On peut s’étonner de voir tourner ainsi en dérision, soixante-cinq ans après la publication de ‘Nations nègres et culture’, les efforts de Cheikh Anta Diop pour démontrer l’égale capacité d’abstraction de toutes les langues du monde, y compris du wolof’’, se désole le Grand Prix littéraire d’Afrique noire. Il ajoute dans la même veine : “Diop a simplement voulu prouver, par ces traductions tous azimuts – ’La Marseillaise’, un résumé de la théorie de la relativité d’Einstein, un extrait d’Homère, etc. - que, très précisément, ‘‘ce n’est pas si compliqué que cela’’, pour reprendre l’expression un rien sarcastique de Bachir Diagne. Il est curieux que le sens de cet exercice lui ait échappé ; il s’agissait, pour le grand savant, de dire, sans puérile fanfaronnade, aux jeunes chercheurs africains : “Si j’ai réussi à traduire en wolof tel texte supposé être d’une farouche abstraction, c’est parce qu’il n’y a rien de plus facile. Faites-le vous-mêmes dans vos propres langues !’’
Le moins que l’on puisse dire donc, c’est qu’en s’essayant pour une fois à l’humour, Souleymane Bachir Diagne a enfoncé une porte ouverte. Aurait-il voulu suggérer que la belle réputation de Cheikh Anta Diop est largement surfaite qu’il ne s’y serait pas pris autrement’’.
“Langue unique’’, “jacobinisme’’ “’Etat-Nation’’
Pour Boubacar Boris Diop, le philosophe ne connaît pas assez le parrain de l’université de Dakar. D’ailleurs, c’est le seul texte qu’il lui connait et qui parle de Cheikh Anta Diop. Ce que réfute totalement Souleymane Bachir Diagne.
D’abord, avance-t-il : “Pourquoi dire que la traduction de la théorie de la relativité dans toute langue, en wolof en particulier, n’est pas aussi compliquée que la complexité et le caractère abstrait de la théorie le laisserait supposer ? Autrement dit, pourquoi est-il plus compliqué de traduire de la poésie que des sciences formelles ? La raison pour laquelle la difficulté de traduire est fonction directe du contenu empirique de ce qu’on traduit est qu’un formalisme logique est sa propre langue et se traduit tout seul. Quand vous traduisez une démonstration, vous ne traduisez pas le langage des signes dans lequel cette démonstration se conduit, mais le métalangage, le commentaire en langue naturelle qui accompagne la procédure. Vous traduirez “on en déduit que”, “si je pose…”, “alors il vient…” et non pas le déroulement de l’argument qui se passe dans un système de signes universels’’.
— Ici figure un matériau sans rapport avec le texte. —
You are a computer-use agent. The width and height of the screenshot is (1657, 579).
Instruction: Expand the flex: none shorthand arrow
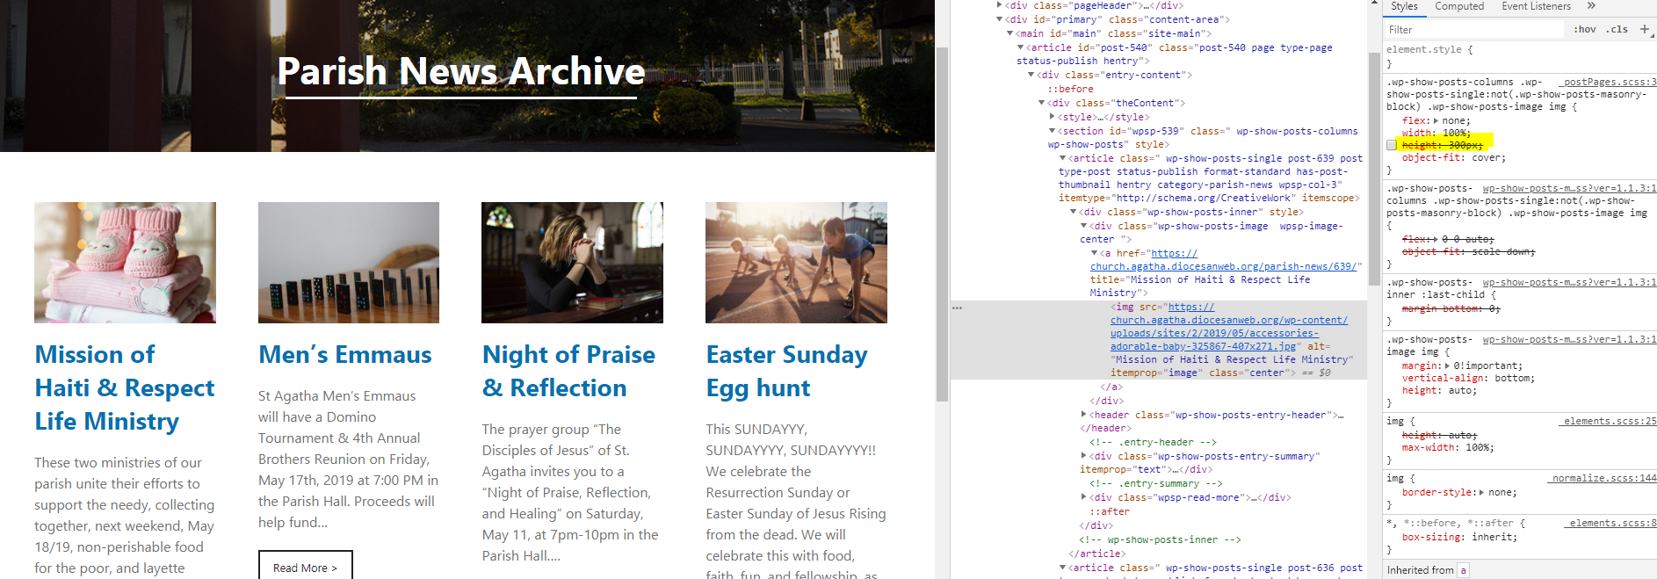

Ainsi, ajoute-t-il, “une démonstration formelle conduite par une langue ourdoue au tableau sera comprise par tous ceux qui assistent à celle-ci sans connaître cette langue, pourvu qu’ils comprennent les procédures formelles écrites au tableau. Pourquoi donc dire que plus la théorie est abstraite et réalisée dans la langue formulaire, moins il est compliqué de la traduire ? Parce que c’est vrai. Faut-il donc s’interdire de dire ce que l’on tient pour vrai sur la traduction des systèmes formels ?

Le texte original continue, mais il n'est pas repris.